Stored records
* * *

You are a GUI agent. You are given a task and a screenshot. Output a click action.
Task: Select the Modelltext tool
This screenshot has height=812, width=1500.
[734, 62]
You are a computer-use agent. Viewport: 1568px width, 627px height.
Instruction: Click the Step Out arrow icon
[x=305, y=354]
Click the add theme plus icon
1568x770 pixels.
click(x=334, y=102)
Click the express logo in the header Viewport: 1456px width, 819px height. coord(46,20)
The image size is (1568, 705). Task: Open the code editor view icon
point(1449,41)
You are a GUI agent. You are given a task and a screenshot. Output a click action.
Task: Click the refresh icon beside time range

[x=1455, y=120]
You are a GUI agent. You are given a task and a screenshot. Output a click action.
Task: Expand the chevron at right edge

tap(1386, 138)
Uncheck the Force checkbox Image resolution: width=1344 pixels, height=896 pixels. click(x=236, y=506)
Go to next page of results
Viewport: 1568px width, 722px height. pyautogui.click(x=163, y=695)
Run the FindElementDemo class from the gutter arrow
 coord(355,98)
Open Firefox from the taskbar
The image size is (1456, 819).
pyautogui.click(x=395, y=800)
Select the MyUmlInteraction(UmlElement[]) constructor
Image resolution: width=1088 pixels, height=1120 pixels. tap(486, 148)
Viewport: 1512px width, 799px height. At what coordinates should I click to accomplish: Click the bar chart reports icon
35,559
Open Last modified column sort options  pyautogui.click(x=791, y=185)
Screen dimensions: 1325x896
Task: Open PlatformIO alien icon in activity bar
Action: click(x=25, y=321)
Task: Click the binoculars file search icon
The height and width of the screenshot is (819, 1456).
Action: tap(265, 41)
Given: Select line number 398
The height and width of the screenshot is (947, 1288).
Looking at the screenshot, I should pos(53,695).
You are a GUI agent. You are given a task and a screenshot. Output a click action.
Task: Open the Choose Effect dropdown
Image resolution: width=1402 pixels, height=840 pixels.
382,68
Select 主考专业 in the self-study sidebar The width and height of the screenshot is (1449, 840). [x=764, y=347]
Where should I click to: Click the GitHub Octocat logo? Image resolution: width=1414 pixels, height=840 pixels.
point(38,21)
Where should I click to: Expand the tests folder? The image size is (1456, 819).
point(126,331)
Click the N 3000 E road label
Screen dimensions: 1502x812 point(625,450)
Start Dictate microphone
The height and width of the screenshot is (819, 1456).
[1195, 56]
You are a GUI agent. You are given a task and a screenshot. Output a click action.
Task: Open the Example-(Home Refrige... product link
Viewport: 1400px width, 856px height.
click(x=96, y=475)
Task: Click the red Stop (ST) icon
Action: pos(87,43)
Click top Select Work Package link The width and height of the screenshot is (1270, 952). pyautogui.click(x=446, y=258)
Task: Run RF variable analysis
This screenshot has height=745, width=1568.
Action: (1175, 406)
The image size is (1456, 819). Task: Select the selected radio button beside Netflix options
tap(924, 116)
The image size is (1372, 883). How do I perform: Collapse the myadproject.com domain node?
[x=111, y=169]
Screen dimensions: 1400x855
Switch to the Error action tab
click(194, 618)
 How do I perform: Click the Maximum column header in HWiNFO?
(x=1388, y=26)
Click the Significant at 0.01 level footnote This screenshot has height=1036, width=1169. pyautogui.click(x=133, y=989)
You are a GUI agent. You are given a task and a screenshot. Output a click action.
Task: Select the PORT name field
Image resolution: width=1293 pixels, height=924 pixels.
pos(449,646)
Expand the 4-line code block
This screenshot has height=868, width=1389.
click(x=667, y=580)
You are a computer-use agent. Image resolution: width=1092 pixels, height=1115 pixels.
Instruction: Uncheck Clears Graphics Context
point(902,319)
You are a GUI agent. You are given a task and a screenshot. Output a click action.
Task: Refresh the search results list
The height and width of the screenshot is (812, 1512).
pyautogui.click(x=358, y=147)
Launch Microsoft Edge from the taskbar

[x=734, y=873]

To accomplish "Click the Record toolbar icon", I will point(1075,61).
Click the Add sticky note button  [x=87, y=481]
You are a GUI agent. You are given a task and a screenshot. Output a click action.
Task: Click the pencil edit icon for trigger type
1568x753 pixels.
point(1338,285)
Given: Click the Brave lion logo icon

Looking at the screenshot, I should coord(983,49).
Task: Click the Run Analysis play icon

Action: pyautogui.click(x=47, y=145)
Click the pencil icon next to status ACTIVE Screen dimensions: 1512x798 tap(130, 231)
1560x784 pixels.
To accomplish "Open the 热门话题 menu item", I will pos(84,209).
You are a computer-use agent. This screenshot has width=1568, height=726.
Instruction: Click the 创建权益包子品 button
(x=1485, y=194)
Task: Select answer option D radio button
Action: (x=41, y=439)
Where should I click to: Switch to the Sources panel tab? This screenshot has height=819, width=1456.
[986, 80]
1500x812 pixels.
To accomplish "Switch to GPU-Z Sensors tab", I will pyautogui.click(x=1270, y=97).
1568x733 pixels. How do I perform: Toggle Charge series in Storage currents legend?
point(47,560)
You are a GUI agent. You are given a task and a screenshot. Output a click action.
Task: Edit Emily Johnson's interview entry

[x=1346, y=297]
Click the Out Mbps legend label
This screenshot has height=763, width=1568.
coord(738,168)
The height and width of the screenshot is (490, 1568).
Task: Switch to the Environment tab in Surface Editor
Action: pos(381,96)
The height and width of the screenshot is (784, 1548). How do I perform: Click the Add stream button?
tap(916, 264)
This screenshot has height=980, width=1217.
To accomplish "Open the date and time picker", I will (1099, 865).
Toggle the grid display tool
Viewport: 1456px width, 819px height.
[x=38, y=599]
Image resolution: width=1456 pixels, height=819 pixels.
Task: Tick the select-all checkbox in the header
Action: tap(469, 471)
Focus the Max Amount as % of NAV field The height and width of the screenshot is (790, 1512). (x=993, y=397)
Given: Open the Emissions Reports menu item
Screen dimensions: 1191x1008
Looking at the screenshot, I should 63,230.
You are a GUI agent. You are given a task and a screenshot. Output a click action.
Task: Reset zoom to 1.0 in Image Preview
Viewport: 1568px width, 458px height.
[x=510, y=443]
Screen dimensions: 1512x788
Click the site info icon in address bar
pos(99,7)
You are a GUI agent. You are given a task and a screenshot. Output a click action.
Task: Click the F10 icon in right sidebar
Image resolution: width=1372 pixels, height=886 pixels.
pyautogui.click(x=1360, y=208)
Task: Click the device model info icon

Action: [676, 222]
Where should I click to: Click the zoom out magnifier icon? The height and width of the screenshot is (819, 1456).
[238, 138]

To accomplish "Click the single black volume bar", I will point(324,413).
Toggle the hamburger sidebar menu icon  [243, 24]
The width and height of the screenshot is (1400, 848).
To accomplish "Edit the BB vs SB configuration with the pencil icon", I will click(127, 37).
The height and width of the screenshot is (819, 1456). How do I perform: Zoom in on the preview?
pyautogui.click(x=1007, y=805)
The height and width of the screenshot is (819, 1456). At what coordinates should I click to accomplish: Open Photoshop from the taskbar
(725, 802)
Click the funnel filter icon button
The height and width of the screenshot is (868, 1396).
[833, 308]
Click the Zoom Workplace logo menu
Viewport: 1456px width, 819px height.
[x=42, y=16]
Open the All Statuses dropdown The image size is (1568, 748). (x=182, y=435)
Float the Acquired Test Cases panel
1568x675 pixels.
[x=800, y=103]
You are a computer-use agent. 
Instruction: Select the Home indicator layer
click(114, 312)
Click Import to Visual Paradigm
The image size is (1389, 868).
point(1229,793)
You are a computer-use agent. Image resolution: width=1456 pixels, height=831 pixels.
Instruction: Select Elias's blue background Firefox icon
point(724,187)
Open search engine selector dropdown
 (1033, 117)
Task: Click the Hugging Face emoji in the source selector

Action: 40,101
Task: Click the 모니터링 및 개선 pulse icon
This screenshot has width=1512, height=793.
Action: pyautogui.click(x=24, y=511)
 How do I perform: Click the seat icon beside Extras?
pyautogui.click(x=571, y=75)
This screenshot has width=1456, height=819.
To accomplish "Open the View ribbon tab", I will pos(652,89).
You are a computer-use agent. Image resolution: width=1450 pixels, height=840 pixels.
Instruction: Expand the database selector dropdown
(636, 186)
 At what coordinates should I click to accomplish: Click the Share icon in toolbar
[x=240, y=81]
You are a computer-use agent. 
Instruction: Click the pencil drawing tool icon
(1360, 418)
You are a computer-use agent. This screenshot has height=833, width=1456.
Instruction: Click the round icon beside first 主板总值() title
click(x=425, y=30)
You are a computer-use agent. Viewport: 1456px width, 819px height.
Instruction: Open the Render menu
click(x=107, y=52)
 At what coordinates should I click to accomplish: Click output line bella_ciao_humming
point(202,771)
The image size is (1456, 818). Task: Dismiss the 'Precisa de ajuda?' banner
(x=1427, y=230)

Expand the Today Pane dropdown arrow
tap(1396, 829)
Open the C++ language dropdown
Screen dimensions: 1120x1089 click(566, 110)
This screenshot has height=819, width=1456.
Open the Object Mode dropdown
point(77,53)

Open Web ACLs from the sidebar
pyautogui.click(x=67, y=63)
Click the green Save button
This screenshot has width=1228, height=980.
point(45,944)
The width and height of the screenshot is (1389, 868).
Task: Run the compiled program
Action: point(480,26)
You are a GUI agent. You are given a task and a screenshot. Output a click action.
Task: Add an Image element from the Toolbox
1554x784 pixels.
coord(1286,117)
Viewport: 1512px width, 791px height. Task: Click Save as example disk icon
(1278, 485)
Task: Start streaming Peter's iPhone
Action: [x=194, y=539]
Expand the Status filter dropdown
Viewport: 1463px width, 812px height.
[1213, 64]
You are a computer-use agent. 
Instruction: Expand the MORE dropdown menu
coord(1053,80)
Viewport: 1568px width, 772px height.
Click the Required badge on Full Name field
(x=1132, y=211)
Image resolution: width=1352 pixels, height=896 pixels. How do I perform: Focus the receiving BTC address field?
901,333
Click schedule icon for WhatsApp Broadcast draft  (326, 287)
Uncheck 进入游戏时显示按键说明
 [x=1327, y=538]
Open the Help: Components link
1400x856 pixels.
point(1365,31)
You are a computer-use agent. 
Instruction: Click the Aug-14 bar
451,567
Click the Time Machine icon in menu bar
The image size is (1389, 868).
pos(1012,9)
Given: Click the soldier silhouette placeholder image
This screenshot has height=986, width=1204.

* * *

Could you find each line in the entries that contains the string "item" and copy it?

• **Answer space**
To accomplish "Open the 热门话题 menu item", I will pos(84,209).
Given: Open the Emissions Reports menu item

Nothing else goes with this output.